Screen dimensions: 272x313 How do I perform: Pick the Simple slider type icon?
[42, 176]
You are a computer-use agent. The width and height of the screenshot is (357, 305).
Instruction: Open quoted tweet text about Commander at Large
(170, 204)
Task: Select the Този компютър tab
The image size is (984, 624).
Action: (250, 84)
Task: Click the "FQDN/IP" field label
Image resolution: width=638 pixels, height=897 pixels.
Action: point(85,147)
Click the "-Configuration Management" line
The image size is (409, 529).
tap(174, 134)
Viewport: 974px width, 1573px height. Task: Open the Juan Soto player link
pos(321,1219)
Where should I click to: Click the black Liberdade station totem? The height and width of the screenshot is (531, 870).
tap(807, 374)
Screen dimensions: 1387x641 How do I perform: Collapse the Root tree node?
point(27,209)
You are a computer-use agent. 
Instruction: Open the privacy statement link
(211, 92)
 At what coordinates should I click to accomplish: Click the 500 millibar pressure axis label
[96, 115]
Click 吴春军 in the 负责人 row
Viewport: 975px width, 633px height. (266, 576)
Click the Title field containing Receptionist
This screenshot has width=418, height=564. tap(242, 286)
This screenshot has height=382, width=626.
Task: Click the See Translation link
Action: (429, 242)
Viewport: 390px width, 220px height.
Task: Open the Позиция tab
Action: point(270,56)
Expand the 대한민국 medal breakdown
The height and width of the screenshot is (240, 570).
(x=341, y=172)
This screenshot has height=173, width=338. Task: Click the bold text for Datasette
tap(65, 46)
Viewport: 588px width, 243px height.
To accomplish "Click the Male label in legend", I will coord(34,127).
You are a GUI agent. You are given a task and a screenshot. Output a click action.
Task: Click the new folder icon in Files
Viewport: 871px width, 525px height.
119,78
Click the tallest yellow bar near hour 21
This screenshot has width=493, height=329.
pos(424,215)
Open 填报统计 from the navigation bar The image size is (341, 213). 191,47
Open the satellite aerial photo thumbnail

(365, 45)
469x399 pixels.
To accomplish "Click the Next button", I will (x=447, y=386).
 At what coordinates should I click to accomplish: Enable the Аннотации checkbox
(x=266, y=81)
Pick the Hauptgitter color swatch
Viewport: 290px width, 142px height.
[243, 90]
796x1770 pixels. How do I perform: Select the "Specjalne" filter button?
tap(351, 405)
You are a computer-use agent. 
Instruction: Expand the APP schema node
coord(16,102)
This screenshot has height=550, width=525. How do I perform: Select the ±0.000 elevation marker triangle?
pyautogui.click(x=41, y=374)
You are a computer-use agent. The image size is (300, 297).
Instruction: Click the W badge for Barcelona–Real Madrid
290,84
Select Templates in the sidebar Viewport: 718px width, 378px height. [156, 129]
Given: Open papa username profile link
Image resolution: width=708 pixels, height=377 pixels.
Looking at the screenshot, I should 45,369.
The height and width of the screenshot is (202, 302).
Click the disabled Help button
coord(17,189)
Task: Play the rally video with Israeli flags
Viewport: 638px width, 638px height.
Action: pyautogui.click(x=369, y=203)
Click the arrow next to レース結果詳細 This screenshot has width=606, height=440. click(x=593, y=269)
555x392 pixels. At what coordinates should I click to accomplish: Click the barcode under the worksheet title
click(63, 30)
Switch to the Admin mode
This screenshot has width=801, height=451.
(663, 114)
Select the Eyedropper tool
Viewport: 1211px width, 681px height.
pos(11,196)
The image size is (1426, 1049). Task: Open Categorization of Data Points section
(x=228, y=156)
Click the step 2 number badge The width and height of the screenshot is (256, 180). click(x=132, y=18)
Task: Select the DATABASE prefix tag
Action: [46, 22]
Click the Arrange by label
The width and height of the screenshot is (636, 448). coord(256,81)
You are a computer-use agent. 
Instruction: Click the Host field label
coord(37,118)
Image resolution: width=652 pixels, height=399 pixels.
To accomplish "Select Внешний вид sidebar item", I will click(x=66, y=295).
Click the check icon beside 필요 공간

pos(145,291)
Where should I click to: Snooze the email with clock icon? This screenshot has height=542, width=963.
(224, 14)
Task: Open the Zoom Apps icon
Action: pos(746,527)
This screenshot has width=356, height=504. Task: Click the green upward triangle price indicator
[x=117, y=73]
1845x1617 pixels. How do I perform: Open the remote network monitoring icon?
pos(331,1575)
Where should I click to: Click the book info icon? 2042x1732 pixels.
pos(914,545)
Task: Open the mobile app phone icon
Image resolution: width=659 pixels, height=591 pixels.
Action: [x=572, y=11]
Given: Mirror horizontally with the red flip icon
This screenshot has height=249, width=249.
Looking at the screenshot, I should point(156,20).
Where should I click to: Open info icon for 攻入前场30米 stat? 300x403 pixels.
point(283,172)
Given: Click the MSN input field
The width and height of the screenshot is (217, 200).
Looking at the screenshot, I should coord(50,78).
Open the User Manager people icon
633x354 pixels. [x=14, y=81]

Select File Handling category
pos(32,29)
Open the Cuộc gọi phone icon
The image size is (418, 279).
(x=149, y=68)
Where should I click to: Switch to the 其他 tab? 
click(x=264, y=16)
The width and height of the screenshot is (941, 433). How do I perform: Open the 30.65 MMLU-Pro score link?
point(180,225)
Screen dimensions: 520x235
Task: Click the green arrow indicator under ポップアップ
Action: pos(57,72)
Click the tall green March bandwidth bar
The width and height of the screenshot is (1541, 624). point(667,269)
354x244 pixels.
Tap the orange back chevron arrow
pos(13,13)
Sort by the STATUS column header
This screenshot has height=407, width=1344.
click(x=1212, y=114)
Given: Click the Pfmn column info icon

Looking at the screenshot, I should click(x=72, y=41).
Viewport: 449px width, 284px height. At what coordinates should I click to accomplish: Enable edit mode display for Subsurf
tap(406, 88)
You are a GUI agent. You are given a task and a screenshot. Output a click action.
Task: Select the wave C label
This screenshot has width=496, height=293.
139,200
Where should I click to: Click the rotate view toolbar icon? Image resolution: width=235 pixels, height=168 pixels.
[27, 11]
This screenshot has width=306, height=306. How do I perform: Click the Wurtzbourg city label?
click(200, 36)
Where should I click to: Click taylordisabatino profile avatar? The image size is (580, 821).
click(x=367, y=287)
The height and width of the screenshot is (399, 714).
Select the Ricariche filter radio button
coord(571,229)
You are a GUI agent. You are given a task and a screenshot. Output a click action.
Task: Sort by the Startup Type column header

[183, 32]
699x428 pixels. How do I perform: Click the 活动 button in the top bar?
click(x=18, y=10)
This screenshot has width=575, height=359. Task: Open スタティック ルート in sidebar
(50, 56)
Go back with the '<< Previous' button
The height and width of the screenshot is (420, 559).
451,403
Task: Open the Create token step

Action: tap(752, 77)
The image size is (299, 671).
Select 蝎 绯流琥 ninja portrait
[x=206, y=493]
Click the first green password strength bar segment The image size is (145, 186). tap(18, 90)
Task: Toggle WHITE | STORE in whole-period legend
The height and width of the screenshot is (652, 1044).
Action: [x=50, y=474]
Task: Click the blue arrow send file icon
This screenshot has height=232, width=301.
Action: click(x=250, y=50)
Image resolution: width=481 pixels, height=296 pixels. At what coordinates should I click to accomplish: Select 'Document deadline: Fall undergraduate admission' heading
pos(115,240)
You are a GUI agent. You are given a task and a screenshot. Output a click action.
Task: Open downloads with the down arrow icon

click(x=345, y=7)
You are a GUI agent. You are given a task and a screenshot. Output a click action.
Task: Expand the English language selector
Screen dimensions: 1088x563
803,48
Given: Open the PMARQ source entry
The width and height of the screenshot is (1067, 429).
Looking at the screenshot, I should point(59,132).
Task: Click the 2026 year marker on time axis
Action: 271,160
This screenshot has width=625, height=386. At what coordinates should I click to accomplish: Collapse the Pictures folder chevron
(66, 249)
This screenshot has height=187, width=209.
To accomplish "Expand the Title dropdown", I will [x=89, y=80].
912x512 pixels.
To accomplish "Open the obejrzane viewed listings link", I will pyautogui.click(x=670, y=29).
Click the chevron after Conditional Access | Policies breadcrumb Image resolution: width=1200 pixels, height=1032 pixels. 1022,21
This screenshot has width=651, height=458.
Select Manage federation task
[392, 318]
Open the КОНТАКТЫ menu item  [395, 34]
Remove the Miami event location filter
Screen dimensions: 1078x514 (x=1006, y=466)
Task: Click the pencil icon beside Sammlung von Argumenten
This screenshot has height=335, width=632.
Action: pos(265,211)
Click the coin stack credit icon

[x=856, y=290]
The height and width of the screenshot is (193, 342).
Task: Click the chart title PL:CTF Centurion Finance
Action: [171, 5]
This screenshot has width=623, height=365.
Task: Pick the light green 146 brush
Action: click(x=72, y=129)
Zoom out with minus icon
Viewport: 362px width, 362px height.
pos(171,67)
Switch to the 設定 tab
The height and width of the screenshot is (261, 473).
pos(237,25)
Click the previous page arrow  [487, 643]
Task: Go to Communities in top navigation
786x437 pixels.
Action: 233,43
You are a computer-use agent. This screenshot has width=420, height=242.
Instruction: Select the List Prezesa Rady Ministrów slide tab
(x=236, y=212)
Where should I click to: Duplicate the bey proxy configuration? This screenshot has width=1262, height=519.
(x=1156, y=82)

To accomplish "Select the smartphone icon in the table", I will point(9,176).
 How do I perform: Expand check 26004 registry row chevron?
§
◆ AIM OF THE EXERCISE
Lines holding the word "legend" are the answer; copy each one from the records above.

◆ FINAL ANSWER
To accomplish "Click the Male label in legend", I will coord(34,127).
Task: Toggle WHITE | STORE in whole-period legend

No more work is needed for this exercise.